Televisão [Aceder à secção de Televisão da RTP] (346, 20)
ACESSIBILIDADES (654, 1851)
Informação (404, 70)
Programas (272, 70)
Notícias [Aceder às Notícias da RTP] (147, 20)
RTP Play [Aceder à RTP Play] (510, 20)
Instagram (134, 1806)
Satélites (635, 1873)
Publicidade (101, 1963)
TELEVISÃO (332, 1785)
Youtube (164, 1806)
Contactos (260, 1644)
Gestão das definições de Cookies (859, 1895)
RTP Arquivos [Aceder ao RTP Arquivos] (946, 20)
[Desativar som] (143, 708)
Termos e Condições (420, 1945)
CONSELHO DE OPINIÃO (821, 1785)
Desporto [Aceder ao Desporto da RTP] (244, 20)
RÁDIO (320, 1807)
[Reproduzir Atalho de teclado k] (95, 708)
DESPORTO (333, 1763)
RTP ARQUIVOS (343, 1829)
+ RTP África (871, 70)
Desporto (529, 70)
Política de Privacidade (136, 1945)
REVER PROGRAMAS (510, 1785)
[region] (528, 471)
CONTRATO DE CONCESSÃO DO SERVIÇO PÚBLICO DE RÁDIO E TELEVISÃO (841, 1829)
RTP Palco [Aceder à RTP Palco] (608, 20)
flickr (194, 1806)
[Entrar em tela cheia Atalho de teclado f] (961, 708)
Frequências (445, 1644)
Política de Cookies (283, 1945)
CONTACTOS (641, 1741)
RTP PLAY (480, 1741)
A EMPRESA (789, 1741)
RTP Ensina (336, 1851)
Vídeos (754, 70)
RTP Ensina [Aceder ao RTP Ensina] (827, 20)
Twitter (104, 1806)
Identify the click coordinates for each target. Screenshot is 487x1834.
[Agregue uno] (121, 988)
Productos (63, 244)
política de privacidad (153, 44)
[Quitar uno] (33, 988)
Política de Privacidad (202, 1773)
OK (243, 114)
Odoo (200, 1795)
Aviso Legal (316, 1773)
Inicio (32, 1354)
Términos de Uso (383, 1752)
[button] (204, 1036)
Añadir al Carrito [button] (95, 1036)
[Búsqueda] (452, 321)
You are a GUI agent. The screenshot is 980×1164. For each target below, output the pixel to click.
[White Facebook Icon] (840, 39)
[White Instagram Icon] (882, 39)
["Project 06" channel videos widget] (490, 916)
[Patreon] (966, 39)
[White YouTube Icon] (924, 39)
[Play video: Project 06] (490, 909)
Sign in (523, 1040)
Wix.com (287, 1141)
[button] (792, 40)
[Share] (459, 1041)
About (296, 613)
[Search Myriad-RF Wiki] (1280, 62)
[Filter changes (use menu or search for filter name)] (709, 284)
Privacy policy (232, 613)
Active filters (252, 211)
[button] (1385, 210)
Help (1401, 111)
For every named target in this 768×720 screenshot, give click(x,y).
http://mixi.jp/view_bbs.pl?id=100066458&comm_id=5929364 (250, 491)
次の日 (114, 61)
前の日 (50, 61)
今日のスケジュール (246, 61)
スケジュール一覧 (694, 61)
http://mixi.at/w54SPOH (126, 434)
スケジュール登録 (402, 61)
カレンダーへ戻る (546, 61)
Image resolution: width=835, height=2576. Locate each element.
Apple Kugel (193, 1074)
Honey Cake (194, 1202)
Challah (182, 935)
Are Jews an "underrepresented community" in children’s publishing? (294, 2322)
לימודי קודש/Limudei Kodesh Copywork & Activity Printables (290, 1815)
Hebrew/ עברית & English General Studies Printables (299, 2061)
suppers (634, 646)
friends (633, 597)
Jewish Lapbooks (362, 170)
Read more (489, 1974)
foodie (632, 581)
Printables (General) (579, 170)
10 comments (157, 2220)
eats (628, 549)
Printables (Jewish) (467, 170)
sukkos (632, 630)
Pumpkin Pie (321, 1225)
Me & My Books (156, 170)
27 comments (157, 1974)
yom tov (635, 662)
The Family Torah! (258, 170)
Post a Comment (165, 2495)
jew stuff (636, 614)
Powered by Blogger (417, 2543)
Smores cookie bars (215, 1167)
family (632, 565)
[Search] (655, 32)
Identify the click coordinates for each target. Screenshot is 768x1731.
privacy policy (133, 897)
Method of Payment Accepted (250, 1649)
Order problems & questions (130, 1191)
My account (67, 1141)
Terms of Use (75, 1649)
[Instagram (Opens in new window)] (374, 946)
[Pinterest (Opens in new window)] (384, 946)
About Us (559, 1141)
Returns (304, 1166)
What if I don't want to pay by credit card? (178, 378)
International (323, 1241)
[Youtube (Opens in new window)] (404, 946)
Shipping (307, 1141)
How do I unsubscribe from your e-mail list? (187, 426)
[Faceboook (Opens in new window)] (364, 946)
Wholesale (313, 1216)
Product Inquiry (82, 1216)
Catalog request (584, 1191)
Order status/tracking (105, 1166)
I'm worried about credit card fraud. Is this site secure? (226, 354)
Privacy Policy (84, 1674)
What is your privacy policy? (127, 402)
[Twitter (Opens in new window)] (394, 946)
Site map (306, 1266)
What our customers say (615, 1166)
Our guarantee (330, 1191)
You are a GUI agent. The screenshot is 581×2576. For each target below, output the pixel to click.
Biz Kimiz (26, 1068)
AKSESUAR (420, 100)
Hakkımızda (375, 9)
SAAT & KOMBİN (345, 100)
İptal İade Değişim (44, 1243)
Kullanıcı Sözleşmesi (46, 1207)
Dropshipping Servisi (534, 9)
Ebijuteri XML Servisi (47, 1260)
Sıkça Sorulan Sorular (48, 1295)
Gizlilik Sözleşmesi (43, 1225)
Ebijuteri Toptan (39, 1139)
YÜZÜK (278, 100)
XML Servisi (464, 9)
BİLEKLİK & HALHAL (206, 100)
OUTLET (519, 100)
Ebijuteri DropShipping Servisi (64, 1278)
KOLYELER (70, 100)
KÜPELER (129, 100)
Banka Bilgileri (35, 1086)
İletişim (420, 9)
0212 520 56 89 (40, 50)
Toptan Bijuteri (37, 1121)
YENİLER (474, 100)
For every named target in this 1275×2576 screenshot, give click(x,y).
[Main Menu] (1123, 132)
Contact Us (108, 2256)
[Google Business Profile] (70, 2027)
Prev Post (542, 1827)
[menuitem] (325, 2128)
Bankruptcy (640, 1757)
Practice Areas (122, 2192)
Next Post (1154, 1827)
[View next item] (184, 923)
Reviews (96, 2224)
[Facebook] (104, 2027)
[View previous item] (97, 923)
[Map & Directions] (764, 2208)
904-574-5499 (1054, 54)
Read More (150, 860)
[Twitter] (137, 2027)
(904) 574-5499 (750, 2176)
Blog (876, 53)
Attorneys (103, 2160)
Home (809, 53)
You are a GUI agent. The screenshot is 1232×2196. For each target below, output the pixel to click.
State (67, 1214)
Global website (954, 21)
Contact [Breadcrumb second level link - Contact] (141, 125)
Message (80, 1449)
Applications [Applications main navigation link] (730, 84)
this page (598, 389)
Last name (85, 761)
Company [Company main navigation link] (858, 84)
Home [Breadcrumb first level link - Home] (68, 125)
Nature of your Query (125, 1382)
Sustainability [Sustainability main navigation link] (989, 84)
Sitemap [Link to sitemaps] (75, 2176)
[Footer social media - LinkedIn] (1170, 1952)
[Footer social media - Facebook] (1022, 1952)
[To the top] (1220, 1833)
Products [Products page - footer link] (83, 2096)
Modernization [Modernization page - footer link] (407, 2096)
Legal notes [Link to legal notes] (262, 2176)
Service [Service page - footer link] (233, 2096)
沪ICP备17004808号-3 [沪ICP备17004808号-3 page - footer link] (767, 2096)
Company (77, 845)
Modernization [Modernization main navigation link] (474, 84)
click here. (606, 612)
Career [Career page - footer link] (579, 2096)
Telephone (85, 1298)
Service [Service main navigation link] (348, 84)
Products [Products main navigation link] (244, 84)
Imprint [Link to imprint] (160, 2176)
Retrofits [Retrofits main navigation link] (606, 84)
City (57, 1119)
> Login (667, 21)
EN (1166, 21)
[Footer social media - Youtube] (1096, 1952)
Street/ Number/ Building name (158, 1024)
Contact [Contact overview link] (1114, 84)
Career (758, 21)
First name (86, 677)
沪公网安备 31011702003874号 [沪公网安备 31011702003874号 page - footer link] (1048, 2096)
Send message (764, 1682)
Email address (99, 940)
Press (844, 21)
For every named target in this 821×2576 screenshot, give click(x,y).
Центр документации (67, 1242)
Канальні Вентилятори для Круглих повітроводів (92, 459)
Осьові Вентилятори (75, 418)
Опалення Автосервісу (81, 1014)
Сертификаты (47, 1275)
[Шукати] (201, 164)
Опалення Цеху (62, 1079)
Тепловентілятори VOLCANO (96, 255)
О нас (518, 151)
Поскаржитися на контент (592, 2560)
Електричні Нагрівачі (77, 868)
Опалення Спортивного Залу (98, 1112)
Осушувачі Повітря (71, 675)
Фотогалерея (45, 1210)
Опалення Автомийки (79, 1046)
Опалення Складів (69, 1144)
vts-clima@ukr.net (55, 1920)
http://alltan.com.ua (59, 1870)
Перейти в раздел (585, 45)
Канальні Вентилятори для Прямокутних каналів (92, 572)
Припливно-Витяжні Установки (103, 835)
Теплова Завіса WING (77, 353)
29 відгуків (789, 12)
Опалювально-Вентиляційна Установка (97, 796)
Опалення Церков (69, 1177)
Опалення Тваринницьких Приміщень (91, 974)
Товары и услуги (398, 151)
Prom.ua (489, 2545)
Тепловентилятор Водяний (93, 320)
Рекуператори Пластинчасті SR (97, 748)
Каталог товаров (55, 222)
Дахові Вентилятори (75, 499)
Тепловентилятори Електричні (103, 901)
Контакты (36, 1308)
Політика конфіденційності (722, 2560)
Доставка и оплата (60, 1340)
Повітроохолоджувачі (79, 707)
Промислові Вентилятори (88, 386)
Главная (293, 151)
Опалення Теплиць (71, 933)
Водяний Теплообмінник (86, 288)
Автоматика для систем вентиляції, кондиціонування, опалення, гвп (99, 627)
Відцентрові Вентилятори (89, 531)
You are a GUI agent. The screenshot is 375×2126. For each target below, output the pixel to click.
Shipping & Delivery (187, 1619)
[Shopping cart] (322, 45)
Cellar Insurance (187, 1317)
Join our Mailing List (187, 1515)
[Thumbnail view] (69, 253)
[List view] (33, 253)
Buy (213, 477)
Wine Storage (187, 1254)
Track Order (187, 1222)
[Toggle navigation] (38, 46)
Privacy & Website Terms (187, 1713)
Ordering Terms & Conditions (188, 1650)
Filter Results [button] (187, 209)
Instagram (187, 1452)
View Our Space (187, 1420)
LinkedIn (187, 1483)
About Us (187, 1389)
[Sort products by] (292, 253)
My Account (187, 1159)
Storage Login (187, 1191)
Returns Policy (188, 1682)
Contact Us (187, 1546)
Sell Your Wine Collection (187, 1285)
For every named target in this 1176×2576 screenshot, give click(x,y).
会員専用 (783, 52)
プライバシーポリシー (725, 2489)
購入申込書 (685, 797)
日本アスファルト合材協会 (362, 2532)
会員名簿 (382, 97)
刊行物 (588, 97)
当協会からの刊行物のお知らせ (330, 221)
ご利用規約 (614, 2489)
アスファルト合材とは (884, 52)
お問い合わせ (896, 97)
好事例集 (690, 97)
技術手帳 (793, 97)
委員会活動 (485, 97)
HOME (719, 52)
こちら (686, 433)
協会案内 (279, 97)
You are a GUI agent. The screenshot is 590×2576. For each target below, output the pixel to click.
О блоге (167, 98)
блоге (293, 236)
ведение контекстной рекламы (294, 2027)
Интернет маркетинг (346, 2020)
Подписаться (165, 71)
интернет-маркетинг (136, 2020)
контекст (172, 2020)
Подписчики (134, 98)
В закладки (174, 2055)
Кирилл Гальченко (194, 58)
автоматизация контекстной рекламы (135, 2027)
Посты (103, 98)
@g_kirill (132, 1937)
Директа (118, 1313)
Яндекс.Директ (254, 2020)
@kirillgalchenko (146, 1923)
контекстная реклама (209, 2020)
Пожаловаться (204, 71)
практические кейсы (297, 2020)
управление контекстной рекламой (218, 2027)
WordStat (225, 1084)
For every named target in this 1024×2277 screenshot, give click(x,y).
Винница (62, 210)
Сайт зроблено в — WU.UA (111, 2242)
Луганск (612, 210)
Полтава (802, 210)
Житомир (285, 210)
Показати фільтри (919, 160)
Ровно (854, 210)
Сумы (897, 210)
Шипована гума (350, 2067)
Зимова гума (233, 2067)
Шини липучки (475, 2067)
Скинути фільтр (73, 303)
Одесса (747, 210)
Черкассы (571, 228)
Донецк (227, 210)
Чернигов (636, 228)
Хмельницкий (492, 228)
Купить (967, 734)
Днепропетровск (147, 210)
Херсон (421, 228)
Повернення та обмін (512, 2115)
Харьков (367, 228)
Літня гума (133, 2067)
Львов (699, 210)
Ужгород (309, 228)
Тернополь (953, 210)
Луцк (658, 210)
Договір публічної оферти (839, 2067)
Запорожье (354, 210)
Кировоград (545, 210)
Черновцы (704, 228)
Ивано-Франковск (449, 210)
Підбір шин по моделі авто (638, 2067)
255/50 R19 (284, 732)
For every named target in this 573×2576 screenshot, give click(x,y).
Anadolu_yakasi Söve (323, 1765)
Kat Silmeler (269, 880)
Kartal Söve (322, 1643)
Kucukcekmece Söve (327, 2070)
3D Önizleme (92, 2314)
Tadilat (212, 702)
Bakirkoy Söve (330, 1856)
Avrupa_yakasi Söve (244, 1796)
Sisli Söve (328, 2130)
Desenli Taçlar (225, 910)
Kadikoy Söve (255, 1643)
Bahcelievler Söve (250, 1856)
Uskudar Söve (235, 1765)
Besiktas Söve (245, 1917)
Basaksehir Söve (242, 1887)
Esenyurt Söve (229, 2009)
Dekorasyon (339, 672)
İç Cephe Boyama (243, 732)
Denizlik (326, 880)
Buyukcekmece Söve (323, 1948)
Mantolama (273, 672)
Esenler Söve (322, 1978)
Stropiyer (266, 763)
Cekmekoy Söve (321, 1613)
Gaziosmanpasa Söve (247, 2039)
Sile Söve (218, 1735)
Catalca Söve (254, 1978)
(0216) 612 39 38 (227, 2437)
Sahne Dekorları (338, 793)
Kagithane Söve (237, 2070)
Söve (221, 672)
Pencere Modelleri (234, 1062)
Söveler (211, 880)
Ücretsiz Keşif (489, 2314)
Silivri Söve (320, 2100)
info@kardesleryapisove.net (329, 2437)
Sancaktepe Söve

__________

▶ REQUIREMENTS: Please reproduce the material from the line with "[Share] (459, 1041)" up to and including the line with "カレンダーへ戻る (546, 61)", keeping each line unchanged.

▶ FINAL RESULT:
[Share] (459, 1041)
About (296, 613)
[Search Myriad-RF Wiki] (1280, 62)
[Filter changes (use menu or search for filter name)] (709, 284)
Privacy policy (232, 613)
Active filters (252, 211)
[button] (1385, 210)
Help (1401, 111)
For every named target in this 768×720 screenshot, give click(x,y).
http://mixi.jp/view_bbs.pl?id=100066458&comm_id=5929364 (250, 491)
次の日 (114, 61)
前の日 (50, 61)
今日のスケジュール (246, 61)
スケジュール一覧 (694, 61)
http://mixi.at/w54SPOH (126, 434)
スケジュール登録 (402, 61)
カレンダーへ戻る (546, 61)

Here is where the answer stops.